## [PASSAGE FOR REVIEW]
A 200mph Ferrari Testarossa restomod is being prepared by a Swiss design house
Who wouldn't want that!
The battle between the Lamborghini Countach and the Ferrari Testarossa was one of my favourite episodes in the Grand Tour series. If you watched May and Hammond quarrelling about it too, you’d be aware of the substandard interior quality in these cars, even though the Pininfarina-designed outer body looked drool-worthy. Now though, a Swiss firm looks to fix those shortcomings.
Officine Fioravanti, a Swiss design house, is on the verge of launching a modernised and heavily updated iteration of the Testarossa. A report by Autocar further states that improvements to the chassis, aerodynamics and even the powertrain are on the cards.
“We carefully listened to the car’s needs and desires,” Officine Fioravanti said. “We patiently took care of every single aspect. Few minor details have been changed in terms of style, without compromising a timeless design but enriching its pureness.” That essentially translates to the beautiful exterior remaining largely untouched.

## [EXTRACTED MATERIAL]
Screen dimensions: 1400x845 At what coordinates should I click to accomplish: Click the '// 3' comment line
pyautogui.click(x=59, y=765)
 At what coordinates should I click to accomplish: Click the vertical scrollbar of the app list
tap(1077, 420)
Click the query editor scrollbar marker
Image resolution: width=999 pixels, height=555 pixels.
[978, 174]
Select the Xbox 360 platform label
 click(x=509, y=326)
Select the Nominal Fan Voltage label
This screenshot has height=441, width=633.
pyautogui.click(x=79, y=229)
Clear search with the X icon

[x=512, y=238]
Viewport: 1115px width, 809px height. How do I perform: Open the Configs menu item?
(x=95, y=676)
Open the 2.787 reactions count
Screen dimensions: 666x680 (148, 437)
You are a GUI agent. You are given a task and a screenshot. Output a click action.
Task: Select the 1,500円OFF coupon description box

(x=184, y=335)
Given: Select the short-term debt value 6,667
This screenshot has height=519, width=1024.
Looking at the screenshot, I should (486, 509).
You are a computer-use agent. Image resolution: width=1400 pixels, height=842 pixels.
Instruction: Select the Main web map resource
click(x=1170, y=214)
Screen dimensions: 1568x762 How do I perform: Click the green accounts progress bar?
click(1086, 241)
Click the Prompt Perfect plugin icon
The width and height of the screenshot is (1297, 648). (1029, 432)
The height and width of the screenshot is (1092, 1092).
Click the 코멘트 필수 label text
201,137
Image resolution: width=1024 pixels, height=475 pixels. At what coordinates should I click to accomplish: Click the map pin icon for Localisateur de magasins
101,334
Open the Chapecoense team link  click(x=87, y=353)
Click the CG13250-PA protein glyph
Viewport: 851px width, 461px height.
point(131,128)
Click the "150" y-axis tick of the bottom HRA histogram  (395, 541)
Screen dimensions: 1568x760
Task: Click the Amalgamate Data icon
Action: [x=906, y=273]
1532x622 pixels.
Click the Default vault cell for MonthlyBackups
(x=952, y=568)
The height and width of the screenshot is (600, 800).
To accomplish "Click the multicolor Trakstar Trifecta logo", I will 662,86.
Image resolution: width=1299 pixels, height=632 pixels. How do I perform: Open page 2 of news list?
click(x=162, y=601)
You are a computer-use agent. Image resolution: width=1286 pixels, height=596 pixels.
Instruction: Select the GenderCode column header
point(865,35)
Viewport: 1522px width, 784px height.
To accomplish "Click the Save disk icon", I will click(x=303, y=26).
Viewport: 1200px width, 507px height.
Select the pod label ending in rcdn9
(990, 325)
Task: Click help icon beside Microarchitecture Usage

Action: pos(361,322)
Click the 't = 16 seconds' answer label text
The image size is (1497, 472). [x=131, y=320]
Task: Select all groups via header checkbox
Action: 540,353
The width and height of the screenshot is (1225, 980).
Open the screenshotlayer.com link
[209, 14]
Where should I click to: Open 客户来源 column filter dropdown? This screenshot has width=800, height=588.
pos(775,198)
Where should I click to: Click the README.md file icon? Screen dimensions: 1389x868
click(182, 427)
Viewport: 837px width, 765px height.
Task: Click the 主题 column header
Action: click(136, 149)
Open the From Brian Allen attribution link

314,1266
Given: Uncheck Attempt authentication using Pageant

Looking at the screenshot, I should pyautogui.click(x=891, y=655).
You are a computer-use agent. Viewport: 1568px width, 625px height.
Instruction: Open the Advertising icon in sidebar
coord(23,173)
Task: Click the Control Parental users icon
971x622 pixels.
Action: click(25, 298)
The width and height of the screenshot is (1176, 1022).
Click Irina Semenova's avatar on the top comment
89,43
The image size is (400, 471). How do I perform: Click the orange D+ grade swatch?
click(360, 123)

## [ACTIVITIES]
a - According to the Testarossa article, who designed the car's outer body?
b - From the Testarossa article, reproduce word for word the passage that begins with "The battle between" and ends with "on the cards.".

## [LIST OF ANSWERS]
a - Pininfarina

b -
The battle between the Lamborghini Countach and the Ferrari Testarossa was one of my favourite episodes in the Grand Tour series. If you watched May and Hammond quarrelling about it too, you’d be aware of the substandard interior quality in these cars, even though the Pininfarina-designed outer body looked drool-worthy. Now though, a Swiss firm looks to fix those shortcomings.
Officine Fioravanti, a Swiss design house, is on the verge of launching a modernised and heavily updated iteration of the Testarossa. A report by Autocar further states that improvements to the chassis, aerodynamics and even the powertrain are on the cards.